Margaret Hobson has no illusions about her new book, “Indiana's Iron 44th, Part 1: Biographies and Regimental Statistics.”
For most people, it will be more of a resource book than a read-for-pleasure book, said Hobson, who lives in Spencerville. But that's OK.
“It's been a labor of love,” she said. “I want families to know they had a soldier in the Civil War, and, because of what they did, we still are the United States.”
Hobson is taking orders now for the 400-page, hardback book, which contains a short biography of each of the 2,012 men who served in the 44th Indiana regiment and about 20 pages of color charts and graphs about the unit. She is ordering only about 200 copies printed. Cost is $30 each. The book won't be available online or at a bookstore.
Hobson, a retired math teacher, became interested in the 44th while doing genealogy research on her mother's side of the family. A distant relative, Lewis W. Griffith, served with the regiment after enlisting in August 1861. He survived the war, and had risen to the rank of captain by the time of his discharge in September 1865.
She found his story so fascinating, she started researching all of the men in the unit, nearly all of whom came from northeast Indiana.
Interesting things she learned about the men and unit include:
•The 44th marched about 850 miles in a 10-month period during the war; part of that time the soldiers were barefoot and without tents.
•Among the eight northeast Indiana counties sending men to the regiment, Allen County had the highest percentage who were foreign-born. Allen County also sent only about half as many men as the other counties, and a greater number of Allen County men deserted the unit than residents of other counties.
Hobson believes Allen County residents didn't support the war as strongly as people in other counties. It also appears more men from other counties enlisted as family groups rather than as individuals, the latter of which was more common in Allen County.
•She discovered 80 boys younger than age 18 — the minimum age for Civil War enlistment — served with the 44th. The youngest likely was 13-year-old drummer William Mendham from Noble County, who joined in April 1864 and served through the end of the war.
•Of the 951 soldiers in the unit at the start of the war, only 216 remained at the end of the war. Hobson learned 103 soldiers mustered out after serving their initial duty tour of three years; 227 died; 337 were discharged for disability, disease or wounds; 58 deserted; and 10 received a dishonorable discharge.
•The last member of the regiment died in 1943.
Hobson said she has so much information, she has two or three more books planned on the 44th.
The next book will focus on the organization of the regiment and how men were recruited. She hopes to include photos of men in the unit. Anyone with a photo to share can contact her at CW44thIndiana@aol.com, or call 238-4645.

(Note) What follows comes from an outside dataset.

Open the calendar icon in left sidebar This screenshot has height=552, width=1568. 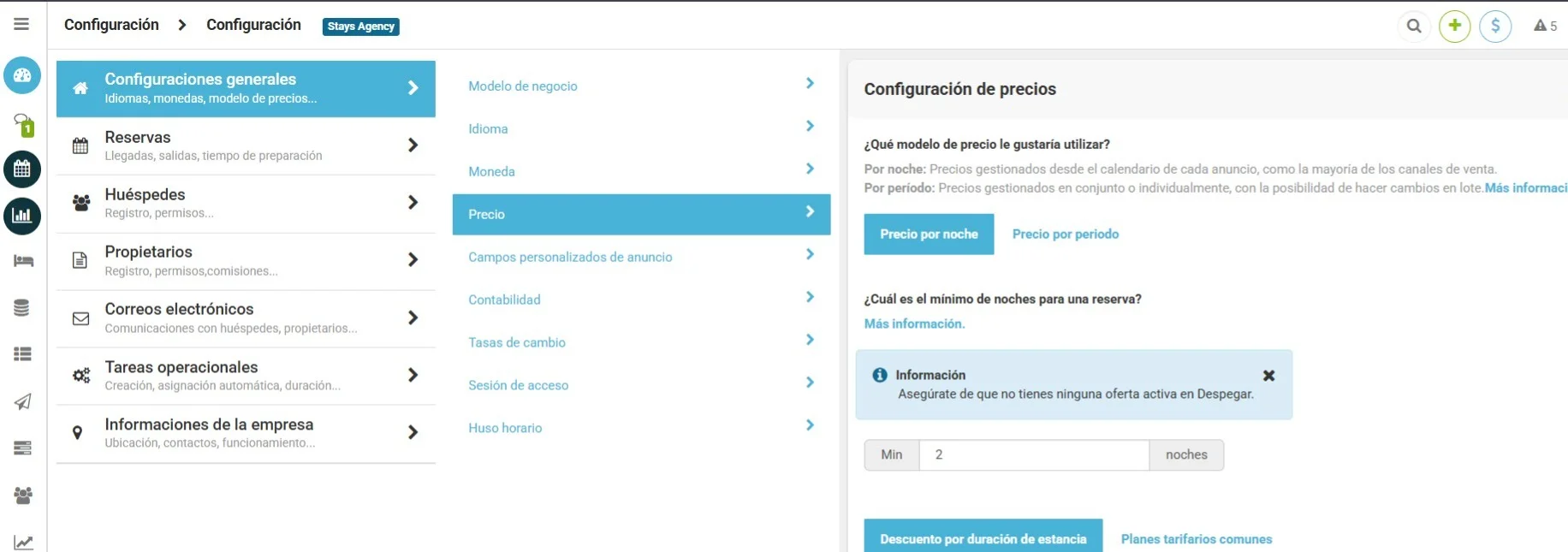click(x=22, y=169)
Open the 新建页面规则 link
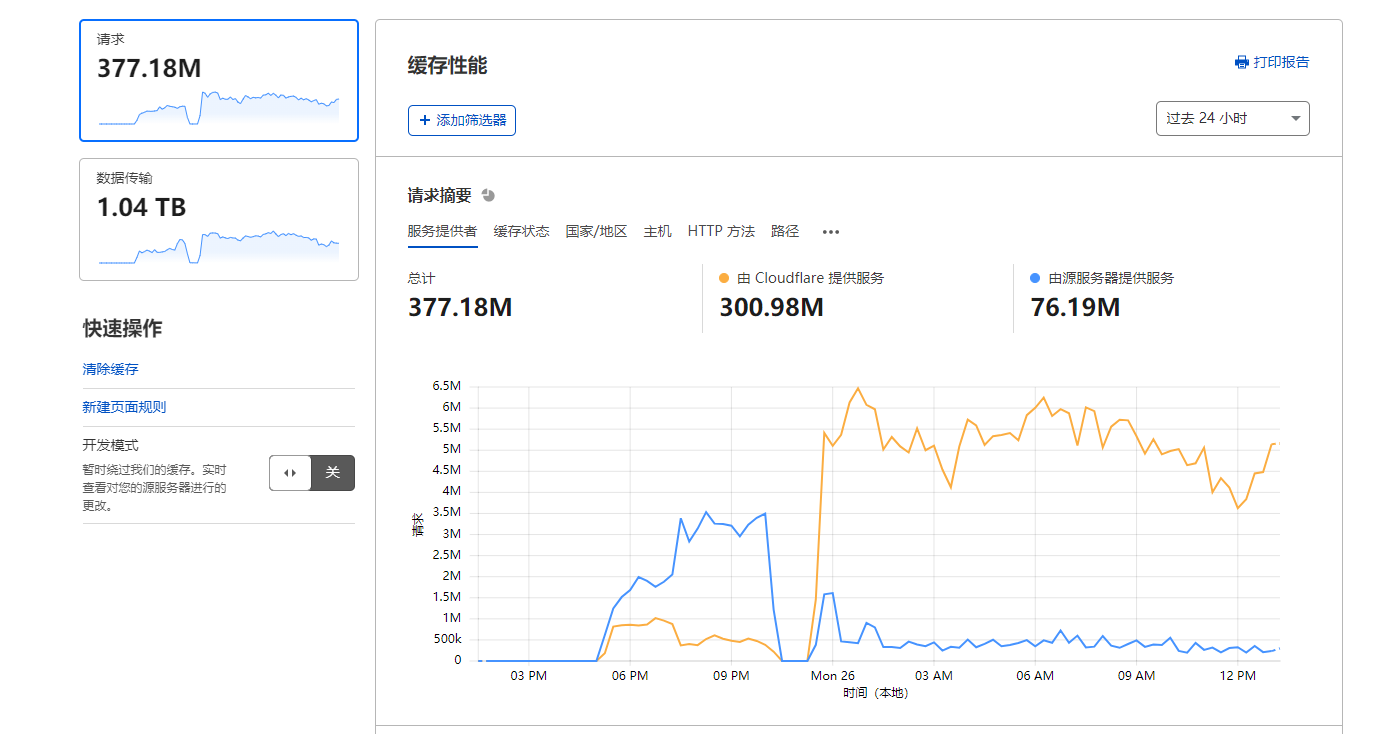 tap(124, 407)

The third book will recount the “trials and tribulations” the 44th faced during the war. A fourth book could look at men's courts martials and the regimental reunions held after the war.
She also hopes to continue updating her just-published book, which lacks burial information for more than 100 of the men. She invites people who have information about those men to contact her.
“It will never be finished,” she said of the book. “It's a living document is the way I look at it.”